# Rauwasserboote mit Pinne



## Löwenbäcker (21. Dezember 2012)

Ich suche ein Rauwasserboot mit Pinnensteuerung. Die Länge soll zwischen 4 und 5 Meter liegen. Möglichst soll das Boot einen Kurzschaftmotor von max. 20 PS erlauben. Es soll auf der Ostsee funktionieren.   

Das Angebot an Markenbooten ist ziemlich mager:

Quicksilver Captur 410 Fish

Ryds 465R

Terhi Sea Fun 

All die Boote kosten zwischen 3500 € und 5000 €.

Die Markenfirmen geben echt nicht viel auf diese Art Boote. Mit anderen und teureren Booten kann wohl mehr Geld verdient werden. Deswegen gibt es auch keine größere Auswahl an Markenbooten. 

Daneben gibt es jedoch ein paar No Name Boote. Diese sind im Internet aber sehr sehr schwer zu finden. Herstellerseiten gibt es überhaupt nicht (wie bei No Name Booten zu vermuten). Ich habe bei ebay nur folgende Boote gefunden:

Big Anker 4205 

BalticLiner 1411

Kennt Ihr weitere Anbieter von solchen Booten? Ich meine Marken- und Nichtmarkenboote.


----------



## Taxidermist (22. Dezember 2012)

*AW: Rauwasserboote mit Pinne*

Schau dir das mal an,vielleicht kannst du damit etwas anfangen:

http://www.anglerboard.de/board/showthread.php?t=159692

Dazu gibt es noch einen Testbericht hier
Rudköbing BF 48

http://www.skipperonline.de/Einzelansicht.53+M5343fd390d1.0.html


Jürgen


----------



## Eisbär14 (22. Dezember 2012)

_ _ _ _ _ _ _

Gib aus dem Text über Rauwasserboote mit Pinne den Abschnitt beginnend bei "Quicksilver Captur 410" und endend bei "Auswahl an Markenbooten." noch einmal wieder. Tausche dabei "Markenfirmen" gegen "Hersteller" aus.

_ _ _ _ _ _ _

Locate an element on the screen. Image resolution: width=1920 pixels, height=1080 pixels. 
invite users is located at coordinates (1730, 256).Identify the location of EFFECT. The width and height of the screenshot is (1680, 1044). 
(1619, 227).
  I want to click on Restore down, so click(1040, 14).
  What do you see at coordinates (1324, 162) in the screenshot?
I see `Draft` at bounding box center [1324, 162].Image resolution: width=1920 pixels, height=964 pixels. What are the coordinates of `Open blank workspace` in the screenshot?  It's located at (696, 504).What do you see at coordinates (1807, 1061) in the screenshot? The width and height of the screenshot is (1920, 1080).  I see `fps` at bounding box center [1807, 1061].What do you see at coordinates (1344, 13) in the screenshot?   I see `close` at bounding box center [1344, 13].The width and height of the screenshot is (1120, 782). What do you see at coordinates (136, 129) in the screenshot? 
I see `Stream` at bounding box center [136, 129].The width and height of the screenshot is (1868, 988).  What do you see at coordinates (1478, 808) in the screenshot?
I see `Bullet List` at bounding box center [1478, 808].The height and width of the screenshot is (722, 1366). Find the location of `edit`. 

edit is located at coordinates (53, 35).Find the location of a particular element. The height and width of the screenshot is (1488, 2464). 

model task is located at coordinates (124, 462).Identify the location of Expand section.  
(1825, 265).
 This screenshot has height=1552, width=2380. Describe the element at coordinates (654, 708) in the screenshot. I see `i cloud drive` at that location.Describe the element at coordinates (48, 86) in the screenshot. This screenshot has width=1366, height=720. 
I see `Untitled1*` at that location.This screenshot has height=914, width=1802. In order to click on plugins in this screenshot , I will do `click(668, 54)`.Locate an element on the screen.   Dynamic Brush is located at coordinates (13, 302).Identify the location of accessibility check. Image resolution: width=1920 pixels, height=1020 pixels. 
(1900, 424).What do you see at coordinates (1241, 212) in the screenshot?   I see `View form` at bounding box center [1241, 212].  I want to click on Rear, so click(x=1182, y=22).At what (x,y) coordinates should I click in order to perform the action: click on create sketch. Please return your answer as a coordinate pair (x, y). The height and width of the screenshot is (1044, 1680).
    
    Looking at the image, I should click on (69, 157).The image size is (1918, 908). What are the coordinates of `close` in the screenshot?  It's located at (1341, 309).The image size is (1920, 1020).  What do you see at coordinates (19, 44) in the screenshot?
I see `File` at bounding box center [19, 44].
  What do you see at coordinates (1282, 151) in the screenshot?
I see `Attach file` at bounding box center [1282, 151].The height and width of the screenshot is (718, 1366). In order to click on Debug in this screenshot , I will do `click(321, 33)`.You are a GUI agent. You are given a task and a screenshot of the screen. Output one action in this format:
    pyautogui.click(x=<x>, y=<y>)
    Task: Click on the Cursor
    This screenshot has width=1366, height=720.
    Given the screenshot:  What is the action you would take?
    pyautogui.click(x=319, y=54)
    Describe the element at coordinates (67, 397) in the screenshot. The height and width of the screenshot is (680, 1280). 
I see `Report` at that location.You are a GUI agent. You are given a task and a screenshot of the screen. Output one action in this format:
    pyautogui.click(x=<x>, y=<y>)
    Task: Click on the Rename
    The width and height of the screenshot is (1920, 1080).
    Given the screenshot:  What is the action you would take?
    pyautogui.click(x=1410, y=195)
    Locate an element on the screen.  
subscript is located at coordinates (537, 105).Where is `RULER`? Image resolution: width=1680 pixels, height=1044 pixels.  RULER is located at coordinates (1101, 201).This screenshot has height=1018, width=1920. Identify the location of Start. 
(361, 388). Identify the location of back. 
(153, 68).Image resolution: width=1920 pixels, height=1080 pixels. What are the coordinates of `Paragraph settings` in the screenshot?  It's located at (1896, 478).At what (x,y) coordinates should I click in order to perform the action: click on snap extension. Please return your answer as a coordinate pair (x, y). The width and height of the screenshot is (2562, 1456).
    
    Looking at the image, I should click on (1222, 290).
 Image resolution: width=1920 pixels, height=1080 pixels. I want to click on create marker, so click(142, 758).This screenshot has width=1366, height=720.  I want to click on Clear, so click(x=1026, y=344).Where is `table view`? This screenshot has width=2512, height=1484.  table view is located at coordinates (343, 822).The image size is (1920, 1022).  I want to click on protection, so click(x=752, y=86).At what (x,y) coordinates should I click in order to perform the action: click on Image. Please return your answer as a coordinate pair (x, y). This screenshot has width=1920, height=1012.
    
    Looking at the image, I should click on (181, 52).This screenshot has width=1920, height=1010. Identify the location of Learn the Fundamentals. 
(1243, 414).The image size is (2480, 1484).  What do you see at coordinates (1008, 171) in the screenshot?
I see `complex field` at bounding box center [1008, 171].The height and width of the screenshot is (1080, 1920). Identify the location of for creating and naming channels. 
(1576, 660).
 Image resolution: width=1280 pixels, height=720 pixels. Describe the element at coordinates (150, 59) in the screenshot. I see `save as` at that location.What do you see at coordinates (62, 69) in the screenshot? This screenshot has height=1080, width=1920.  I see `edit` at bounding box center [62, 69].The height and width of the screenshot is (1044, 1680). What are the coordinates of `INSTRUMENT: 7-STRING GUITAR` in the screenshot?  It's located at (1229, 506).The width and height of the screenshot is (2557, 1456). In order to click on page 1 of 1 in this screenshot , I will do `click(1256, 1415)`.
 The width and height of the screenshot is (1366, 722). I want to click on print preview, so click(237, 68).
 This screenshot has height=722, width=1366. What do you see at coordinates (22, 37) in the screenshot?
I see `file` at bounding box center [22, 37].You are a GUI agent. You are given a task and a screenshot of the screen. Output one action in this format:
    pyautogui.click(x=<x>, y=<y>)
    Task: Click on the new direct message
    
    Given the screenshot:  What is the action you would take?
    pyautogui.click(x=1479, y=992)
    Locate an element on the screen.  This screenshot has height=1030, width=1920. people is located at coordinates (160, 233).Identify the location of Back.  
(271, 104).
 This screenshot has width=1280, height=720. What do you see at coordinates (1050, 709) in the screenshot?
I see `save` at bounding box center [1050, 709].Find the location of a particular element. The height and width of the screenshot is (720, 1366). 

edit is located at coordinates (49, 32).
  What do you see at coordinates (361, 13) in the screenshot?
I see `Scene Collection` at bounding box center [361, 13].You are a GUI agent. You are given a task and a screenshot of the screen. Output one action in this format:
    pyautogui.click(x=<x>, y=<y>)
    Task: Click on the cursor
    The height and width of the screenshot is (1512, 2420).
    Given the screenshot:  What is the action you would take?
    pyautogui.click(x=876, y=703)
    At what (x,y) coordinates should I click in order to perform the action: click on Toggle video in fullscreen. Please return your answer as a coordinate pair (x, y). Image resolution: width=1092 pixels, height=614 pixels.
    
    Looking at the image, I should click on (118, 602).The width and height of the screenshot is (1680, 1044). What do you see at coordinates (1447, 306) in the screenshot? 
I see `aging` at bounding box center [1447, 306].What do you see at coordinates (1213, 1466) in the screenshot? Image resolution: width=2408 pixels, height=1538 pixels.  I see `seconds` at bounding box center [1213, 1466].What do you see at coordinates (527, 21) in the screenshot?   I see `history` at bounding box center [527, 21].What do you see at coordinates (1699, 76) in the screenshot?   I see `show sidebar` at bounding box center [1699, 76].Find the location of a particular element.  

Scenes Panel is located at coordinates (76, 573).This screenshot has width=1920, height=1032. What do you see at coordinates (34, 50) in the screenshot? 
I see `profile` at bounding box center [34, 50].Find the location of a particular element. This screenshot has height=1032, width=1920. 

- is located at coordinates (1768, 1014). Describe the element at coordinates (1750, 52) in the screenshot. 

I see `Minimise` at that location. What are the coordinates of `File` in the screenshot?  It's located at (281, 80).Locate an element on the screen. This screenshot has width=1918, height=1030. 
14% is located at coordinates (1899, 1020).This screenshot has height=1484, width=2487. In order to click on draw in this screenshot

_ _ _ _ _ _ _

### Vollständige Antwort
Quicksilver Captur 410 Fish

Ryds 465R

Terhi Sea Fun 

All die Boote kosten zwischen 3500 € und 5000 €.

Die Hersteller geben echt nicht viel auf diese Art Boote. Mit anderen und teureren Booten kann wohl mehr Geld verdient werden. Deswegen gibt es auch keine größere Auswahl an Markenbooten.